The Opportunity: Smarter Risk Models
This is where the main opportunity lies. Recognizing that drought risk isn't one-size-fits-all allows for the creation of far more accurate and effective forest-risk models. By incorporating data on tree size, structure, and species-specific traits, scientists can move beyond broad-stroke predictions. These new, more granular models can forecast which parts of a forest are most vulnerable and, crucially, why. For instance, a model could predict that a short, intense drought might disproportionately affect smaller trees, while a prolonged, multi-year drought could begin to threaten the adapted but ultimately strained taller trees. This level of detail is a game-changer for conservation and forest management. It allows authorities to prioritize resources, identify resilient tree species for reforestation projects, and develop targeted interventions to protect the most at-risk populations within a forest.

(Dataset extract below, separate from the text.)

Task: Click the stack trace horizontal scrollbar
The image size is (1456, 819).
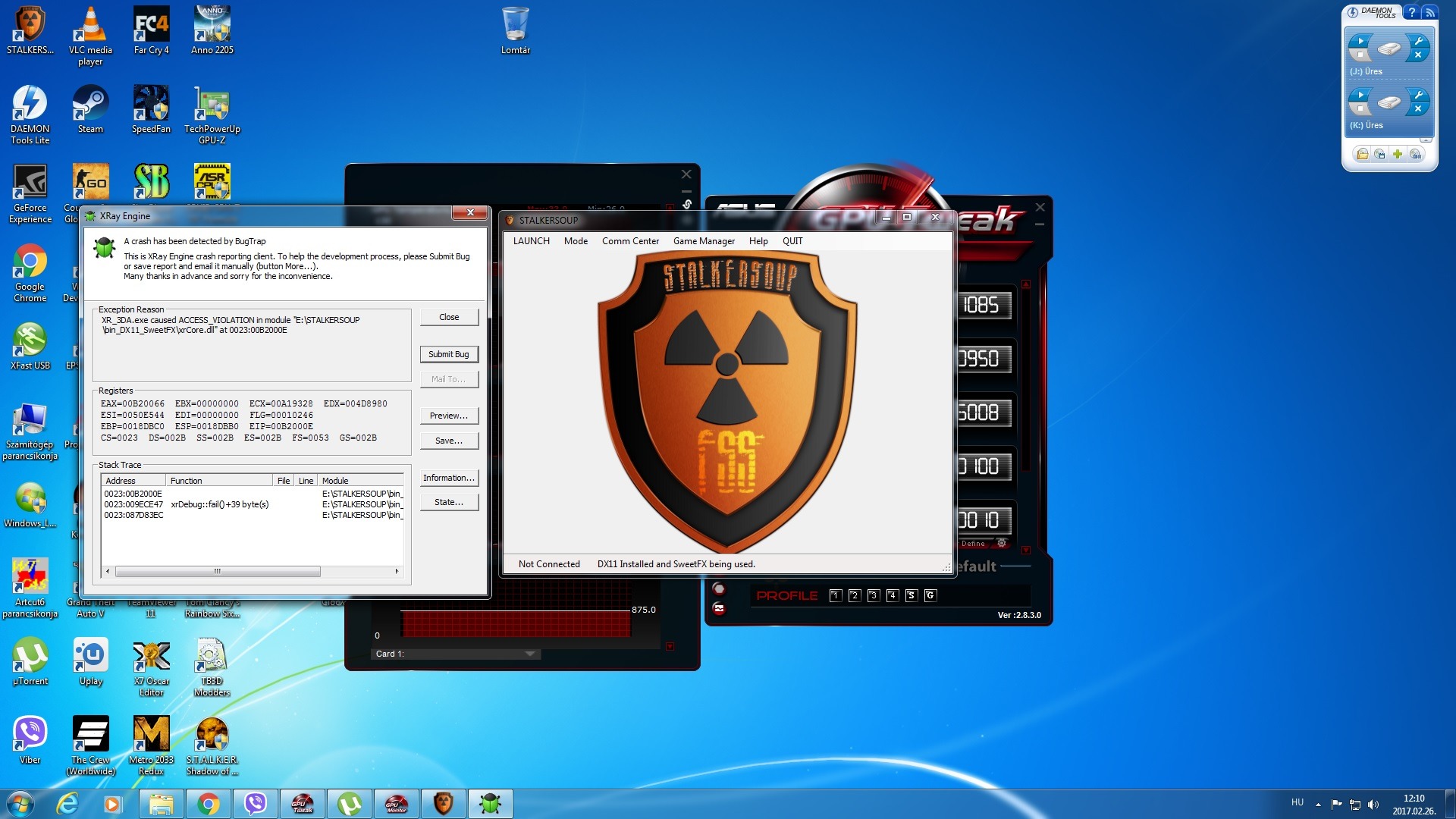Action: [x=218, y=571]
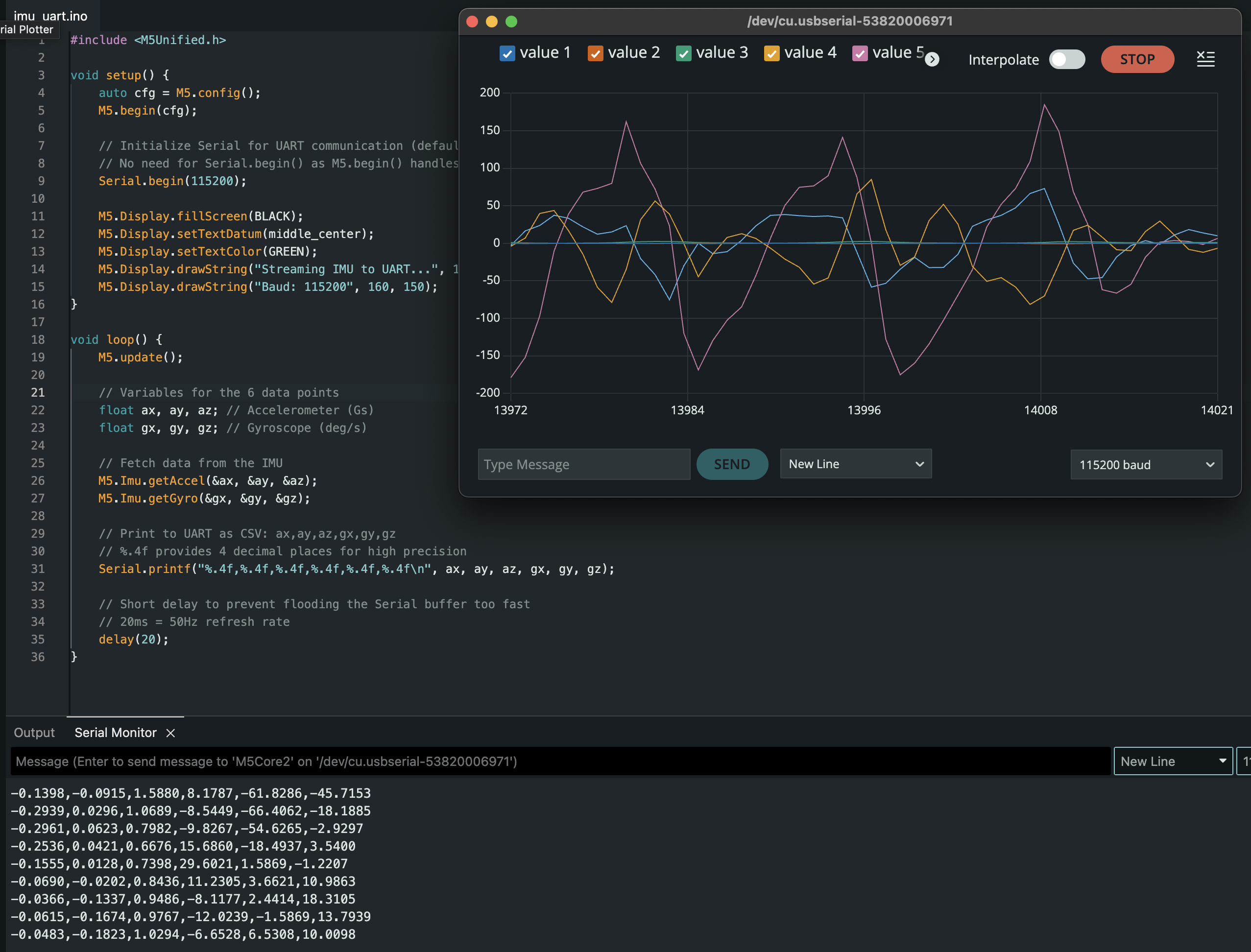
Task: Open the plotter New Line dropdown
Action: (x=855, y=464)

Why This Matters for India
For India, with its vast and varied forest landscapes from the Western Ghats to the Himalayas, this scientific shift is profoundly important. India's forests are under increasing pressure from concurrent heatwaves and droughts. Studies have already shown that different forest types in the country have different levels of vulnerability. For example, the seasonal dry tropical forests in the Deccan Peninsula are considered highly vulnerable to climatic shifts. Applying these new, size-differentiated risk models could provide a much clearer picture of the threats facing India's unique ecosystems. Understanding how the magnificent Dipterocarps of the Western Ghats or the Sal forests of Central India will respond to varying drought conditions is essential for preserving biodiversity and the livelihoods of communities that depend on them. It enables more effective planning, helping ensure that India's forests, which are crucial carbon sinks, can be managed for maximum resilience.